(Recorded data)
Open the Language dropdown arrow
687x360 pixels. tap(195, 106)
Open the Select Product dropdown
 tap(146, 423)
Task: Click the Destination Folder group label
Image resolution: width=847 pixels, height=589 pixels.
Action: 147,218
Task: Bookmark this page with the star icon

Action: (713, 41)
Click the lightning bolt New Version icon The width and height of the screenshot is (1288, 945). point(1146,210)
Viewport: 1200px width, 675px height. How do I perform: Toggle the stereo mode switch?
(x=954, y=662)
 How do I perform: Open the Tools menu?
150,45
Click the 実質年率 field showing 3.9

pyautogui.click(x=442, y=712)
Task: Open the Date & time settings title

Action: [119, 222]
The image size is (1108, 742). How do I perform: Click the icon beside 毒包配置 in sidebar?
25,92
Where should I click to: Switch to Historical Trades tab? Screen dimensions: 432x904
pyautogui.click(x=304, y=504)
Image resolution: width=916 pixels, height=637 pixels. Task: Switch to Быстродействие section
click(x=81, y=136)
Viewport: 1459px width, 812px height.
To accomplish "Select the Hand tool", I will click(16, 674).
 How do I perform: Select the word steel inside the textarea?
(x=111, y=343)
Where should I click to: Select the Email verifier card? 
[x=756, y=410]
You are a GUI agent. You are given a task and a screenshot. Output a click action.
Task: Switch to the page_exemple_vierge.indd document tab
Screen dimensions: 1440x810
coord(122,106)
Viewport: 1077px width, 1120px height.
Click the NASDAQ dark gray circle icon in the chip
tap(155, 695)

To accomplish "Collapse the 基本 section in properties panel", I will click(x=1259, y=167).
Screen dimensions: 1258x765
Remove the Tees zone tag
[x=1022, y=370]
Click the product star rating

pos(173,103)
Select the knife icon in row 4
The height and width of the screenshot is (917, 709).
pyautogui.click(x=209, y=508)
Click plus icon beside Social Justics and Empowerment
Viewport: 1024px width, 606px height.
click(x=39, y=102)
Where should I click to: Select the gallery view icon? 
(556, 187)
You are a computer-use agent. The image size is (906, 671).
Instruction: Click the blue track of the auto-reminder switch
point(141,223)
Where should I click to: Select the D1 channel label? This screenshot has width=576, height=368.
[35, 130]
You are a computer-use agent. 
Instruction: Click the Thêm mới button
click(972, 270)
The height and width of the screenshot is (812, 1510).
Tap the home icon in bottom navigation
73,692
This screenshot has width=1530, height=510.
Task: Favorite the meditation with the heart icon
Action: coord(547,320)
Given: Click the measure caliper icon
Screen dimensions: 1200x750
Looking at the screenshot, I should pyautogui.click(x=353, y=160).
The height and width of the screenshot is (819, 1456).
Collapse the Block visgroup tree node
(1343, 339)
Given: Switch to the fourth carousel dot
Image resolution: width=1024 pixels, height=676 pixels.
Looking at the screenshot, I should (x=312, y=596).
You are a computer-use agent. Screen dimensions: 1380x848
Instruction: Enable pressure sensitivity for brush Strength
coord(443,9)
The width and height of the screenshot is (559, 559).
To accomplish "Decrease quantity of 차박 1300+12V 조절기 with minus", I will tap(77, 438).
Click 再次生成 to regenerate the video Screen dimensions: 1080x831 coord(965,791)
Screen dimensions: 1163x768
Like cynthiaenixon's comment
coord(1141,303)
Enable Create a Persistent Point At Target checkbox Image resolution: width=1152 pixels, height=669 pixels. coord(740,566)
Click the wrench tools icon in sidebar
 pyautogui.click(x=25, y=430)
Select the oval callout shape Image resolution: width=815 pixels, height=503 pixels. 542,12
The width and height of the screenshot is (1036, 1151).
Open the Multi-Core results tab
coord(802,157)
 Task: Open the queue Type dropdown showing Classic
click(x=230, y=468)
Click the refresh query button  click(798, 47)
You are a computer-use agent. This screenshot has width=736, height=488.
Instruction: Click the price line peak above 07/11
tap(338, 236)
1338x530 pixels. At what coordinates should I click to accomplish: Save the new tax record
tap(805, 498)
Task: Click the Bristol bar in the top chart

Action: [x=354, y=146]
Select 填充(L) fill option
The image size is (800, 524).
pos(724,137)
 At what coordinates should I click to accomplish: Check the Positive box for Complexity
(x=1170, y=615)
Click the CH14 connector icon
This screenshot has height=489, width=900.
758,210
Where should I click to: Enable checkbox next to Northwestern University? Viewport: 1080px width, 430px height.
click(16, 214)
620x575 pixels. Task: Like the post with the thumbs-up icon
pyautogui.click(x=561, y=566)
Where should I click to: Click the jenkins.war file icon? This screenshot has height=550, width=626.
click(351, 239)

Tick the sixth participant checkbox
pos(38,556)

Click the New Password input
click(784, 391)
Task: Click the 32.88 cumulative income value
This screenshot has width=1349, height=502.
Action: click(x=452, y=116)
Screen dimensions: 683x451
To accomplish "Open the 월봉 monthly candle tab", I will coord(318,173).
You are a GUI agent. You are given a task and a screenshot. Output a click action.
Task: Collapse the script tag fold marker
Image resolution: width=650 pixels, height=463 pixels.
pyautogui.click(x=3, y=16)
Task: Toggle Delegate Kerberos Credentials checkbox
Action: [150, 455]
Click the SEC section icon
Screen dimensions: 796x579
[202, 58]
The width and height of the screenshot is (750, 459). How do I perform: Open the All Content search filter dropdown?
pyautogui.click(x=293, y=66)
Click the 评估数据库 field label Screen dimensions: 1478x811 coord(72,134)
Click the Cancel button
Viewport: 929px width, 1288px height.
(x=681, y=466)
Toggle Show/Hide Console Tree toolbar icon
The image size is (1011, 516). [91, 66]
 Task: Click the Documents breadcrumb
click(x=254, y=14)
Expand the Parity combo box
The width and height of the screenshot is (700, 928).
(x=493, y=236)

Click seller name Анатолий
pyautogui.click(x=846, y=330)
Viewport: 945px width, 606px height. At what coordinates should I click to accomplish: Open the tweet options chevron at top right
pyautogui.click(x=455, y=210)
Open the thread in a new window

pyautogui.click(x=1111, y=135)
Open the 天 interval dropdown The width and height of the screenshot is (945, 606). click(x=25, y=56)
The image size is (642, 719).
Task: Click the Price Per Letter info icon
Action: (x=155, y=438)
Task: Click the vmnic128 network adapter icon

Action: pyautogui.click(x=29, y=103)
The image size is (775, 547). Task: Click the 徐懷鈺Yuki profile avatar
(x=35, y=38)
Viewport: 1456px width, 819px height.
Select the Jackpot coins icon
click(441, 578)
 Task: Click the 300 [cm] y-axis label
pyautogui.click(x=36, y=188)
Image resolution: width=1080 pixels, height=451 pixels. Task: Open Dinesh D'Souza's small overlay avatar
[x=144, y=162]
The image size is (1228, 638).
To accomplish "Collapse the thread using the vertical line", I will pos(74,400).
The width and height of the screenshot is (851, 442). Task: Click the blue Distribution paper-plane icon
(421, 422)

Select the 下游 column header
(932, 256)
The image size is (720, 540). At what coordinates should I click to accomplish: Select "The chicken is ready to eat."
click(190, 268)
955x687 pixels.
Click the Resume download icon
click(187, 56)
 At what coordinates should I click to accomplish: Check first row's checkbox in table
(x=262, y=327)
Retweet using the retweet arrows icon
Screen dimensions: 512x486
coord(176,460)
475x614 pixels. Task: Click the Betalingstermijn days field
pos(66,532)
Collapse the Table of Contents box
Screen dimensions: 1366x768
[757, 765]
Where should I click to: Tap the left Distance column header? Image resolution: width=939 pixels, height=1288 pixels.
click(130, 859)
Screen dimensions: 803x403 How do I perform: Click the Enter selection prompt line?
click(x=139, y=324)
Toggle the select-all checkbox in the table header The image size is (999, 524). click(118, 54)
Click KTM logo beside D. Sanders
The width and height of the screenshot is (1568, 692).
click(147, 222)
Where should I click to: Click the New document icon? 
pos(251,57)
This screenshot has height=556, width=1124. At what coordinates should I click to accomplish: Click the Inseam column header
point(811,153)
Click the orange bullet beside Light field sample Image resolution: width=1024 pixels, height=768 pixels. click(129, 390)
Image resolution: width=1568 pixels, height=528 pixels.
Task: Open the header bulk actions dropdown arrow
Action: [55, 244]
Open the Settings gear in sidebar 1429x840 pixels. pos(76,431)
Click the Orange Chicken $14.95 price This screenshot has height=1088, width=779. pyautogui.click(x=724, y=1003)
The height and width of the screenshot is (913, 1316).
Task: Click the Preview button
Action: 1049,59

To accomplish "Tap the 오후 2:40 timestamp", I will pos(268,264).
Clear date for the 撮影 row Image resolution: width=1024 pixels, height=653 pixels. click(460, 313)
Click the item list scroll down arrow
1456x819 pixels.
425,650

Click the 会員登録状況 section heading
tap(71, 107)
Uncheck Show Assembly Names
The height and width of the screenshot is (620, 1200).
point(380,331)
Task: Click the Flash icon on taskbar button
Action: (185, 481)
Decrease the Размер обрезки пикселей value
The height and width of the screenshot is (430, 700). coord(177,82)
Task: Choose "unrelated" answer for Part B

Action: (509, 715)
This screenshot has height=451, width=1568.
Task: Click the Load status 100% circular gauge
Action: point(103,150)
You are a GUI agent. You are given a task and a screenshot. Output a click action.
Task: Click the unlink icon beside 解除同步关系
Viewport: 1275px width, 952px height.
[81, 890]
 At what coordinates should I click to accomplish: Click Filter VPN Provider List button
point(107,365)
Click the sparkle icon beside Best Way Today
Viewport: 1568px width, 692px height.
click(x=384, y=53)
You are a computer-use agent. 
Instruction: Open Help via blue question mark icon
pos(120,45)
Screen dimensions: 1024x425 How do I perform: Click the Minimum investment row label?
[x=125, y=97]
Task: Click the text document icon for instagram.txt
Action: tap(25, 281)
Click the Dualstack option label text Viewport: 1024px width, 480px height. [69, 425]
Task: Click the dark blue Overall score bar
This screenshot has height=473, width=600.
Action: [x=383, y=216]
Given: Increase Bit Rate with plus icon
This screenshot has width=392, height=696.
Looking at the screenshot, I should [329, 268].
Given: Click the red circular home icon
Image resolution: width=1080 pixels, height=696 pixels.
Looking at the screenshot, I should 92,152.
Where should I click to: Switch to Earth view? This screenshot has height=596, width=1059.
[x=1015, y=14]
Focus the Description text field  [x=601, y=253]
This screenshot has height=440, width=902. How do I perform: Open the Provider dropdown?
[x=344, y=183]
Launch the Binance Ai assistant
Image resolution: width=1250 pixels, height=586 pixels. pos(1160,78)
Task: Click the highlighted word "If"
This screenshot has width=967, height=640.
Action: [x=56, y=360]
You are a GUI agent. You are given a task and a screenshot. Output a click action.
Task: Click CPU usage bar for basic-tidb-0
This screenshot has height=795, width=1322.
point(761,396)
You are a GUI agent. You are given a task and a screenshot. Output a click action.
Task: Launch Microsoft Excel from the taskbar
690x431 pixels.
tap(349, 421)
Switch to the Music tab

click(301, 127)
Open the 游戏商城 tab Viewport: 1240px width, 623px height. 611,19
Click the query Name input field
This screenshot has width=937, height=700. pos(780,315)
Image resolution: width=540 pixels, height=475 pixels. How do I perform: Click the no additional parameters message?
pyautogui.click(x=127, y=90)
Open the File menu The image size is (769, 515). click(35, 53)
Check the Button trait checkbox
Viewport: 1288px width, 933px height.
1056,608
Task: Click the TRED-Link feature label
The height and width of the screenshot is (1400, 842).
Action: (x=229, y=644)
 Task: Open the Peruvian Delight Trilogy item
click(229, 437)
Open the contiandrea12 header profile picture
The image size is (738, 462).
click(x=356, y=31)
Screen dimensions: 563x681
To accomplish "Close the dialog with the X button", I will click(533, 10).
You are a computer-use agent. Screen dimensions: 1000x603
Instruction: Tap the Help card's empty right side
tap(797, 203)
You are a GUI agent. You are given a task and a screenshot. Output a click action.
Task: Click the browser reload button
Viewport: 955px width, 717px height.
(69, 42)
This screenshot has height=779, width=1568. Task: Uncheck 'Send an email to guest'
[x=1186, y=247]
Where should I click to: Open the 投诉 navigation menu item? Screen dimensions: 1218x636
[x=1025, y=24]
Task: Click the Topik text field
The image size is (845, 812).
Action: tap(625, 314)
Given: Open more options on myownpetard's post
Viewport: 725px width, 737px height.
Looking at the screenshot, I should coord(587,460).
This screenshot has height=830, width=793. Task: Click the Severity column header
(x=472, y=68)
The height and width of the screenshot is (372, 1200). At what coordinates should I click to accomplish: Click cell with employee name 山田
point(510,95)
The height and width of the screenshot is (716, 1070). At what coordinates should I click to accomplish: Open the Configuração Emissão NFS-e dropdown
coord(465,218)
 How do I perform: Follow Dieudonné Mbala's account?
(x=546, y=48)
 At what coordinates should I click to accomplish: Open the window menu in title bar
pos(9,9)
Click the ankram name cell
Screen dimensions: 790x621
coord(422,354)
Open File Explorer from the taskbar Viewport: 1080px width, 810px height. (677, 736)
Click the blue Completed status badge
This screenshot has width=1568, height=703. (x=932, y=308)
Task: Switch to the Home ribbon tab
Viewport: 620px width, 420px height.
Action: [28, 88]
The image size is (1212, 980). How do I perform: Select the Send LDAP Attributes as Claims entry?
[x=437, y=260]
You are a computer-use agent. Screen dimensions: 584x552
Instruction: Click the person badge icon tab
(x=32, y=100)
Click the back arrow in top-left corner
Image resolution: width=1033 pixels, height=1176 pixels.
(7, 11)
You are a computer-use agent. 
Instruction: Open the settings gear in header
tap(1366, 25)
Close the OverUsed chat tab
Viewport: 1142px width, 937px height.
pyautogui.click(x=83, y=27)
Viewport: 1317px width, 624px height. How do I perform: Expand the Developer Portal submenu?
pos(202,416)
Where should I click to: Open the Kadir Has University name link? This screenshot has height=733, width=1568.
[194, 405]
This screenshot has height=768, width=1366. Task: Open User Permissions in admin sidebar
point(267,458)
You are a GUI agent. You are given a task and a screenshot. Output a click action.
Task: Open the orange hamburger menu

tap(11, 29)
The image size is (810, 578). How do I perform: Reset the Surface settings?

(WORK INSTRUCTION)
Find and copy each line above holding "computer".

(TASK SOLUTION)
You are a computer-use agent. The image size is (906, 671).
You are a computer-use agent. 
You are a computer-use agent. Screen dimensions: 1380x848
You are a computer-use agent. This screenshot has width=736, height=488.
You are a computer-use agent. 
You are a computer-use agent. Screen dimensions: 1000x603
You are a computer-use agent. Screen dimensions: 584x552
You are a computer-use agent. 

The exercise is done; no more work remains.